– Из Ташкента.
– Согнали с поезда?
– Нет, мы идём пешком.
– Пешко-ом?!
На этом наш ор закончился. Сторож внимательно оглядел меня: вначале босые опухшие ноги, потом отрепья, в которые я был облачён, и лишь затем уставился в лицо. Закусил губу, покачал головой.
– Где сестрёнка?
– Недалеко отсюда, в арыке лежит.
– А ну пошли.
Кроме Дильбар, все мои по-прежнему были на дне арыка. Кто-то спал, кто-то лежал с открытыми глазами. Станционный сторож долго смотрел на них, покачивая головой. Потом осторожно взял на руки Рабию. Мы собрали свои пожитки.
От станции убегала вдаль узенькая дорожка. Пройдя по ней с полкилометра, мы увидели селение с прижатыми к земле пятью-шестью домишками. Вошли в дом с камышовым забором и камышовой же калиткой.
– Арофат! – позвал сторож.
Из внутренней комнаты выкатилась кругленькая, низенькая женщина. Руки её по локоть были в муке.
– О боже ты мой, что случилось? – прошептала она.
– Сиротки… заболели вот, – объяснил сторож. Нас провели в комнату, пол которой был устлан толстым слоем соломы и сверху покрыт цветной кошмой. Сторож вывел из хлева неказистую лошадку, взгромоздился на неё.
– Ты присмотри за ними, я сейчас старика привезу, – наказал он жене.
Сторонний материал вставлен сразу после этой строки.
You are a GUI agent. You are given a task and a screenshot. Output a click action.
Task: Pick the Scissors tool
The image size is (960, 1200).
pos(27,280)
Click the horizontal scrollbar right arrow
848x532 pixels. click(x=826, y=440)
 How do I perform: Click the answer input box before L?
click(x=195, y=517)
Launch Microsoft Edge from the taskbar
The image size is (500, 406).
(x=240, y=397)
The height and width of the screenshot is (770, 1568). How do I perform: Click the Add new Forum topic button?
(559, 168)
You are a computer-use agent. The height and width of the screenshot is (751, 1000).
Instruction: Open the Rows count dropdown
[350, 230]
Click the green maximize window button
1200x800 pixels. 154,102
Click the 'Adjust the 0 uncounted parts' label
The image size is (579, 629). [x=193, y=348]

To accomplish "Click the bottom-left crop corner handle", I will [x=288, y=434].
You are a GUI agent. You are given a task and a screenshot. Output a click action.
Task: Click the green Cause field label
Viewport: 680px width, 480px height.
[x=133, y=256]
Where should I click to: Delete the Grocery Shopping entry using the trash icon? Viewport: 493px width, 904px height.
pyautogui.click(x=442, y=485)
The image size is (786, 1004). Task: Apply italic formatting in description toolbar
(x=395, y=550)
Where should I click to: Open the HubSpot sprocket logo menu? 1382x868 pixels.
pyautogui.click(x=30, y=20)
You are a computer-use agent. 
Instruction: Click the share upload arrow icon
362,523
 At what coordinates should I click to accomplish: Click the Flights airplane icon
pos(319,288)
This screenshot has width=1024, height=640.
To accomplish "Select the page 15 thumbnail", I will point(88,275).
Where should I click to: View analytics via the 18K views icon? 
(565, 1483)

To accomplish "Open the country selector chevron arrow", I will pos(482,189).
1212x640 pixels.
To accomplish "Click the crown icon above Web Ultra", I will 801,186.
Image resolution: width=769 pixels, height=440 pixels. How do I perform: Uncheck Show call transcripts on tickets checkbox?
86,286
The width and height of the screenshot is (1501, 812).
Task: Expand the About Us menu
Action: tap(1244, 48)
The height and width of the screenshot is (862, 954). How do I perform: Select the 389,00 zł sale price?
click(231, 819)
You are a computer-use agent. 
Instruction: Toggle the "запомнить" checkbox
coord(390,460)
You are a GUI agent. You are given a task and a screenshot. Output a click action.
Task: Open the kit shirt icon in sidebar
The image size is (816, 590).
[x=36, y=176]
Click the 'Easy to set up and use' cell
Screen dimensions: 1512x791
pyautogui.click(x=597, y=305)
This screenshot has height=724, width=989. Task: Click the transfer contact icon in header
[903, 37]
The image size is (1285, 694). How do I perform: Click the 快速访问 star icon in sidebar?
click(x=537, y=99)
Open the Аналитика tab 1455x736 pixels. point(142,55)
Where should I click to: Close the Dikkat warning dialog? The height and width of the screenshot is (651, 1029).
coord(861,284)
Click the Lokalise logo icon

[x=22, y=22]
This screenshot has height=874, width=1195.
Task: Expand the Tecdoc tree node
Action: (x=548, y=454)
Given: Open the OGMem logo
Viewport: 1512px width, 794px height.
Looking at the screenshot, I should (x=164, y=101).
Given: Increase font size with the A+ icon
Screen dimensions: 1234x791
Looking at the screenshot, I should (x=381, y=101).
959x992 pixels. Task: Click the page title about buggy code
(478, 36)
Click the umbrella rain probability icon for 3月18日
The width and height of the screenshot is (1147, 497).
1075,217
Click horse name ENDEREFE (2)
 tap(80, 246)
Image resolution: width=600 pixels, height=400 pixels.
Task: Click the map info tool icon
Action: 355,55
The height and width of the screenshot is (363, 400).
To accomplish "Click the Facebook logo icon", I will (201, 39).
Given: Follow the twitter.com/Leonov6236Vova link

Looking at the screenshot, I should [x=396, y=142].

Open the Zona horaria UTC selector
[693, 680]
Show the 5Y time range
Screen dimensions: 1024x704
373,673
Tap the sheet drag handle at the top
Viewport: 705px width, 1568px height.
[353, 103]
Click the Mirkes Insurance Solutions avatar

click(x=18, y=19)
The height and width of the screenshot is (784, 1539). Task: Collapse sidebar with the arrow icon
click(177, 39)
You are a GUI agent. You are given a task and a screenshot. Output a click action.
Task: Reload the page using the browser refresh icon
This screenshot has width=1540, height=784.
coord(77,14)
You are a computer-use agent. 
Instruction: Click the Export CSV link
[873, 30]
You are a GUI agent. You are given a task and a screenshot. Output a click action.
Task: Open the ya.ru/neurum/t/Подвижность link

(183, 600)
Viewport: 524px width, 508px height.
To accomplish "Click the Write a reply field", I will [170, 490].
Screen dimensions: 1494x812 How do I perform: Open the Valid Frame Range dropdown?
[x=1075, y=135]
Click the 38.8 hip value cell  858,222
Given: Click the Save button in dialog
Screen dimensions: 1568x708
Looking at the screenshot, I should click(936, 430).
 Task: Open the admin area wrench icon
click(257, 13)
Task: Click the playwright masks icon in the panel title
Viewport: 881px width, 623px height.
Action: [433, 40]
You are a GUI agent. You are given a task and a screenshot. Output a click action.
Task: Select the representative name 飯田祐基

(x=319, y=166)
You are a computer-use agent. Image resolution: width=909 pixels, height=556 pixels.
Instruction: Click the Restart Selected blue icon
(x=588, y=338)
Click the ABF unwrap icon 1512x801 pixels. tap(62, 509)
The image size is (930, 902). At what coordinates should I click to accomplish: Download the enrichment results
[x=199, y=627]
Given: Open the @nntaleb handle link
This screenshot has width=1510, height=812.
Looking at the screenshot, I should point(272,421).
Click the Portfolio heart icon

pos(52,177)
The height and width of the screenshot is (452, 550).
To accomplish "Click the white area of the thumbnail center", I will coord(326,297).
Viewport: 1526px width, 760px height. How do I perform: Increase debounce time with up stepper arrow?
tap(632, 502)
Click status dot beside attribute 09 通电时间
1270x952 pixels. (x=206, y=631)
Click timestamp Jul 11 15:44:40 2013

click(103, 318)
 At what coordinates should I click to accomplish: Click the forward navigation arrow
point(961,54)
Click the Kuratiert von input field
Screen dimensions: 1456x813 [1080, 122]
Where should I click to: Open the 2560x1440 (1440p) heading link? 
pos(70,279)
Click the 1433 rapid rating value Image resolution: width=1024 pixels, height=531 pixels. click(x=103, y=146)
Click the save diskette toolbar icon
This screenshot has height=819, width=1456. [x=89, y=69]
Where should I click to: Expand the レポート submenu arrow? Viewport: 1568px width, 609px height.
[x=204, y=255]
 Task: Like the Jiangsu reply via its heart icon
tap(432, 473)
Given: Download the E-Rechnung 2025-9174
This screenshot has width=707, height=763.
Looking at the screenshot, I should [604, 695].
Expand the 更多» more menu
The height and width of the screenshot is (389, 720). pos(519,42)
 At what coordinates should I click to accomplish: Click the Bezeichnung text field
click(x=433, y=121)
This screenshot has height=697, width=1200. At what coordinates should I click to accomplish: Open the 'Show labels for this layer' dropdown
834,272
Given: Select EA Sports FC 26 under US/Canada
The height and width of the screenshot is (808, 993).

Как я понял, тётушка Колобок ничего другого говорить не умела, кроме «о боже ты мой!..». Она это твердила и когда укладывала Зулейху с Рабиёй в постель, и когда поила их молоком с мёдом, и когда кормила нас ужином, и даже когда куры набросились на сушившийся во дворе рис. С ушей её свисали громадные жестяные серьги в виде полумесяца, а вся грудь была покрыта позванивающими медяками.
– Хотите ещё молока?
– Налейте, – согласился я.
– Откуда вы?
– Кокандцы.
– О, боже ты мой!..
– Простудились вот в дороге, всю ночь под дождём были.
– О, боже ты мой!..
Тётушка Колобок выскочила из комнаты и через минуту вернулась с небольшим казаном. Поставила казан на очаг, подкинула дров. Комната наполнилась запахом растапливаемого сала. Очень уж запах этот был острый.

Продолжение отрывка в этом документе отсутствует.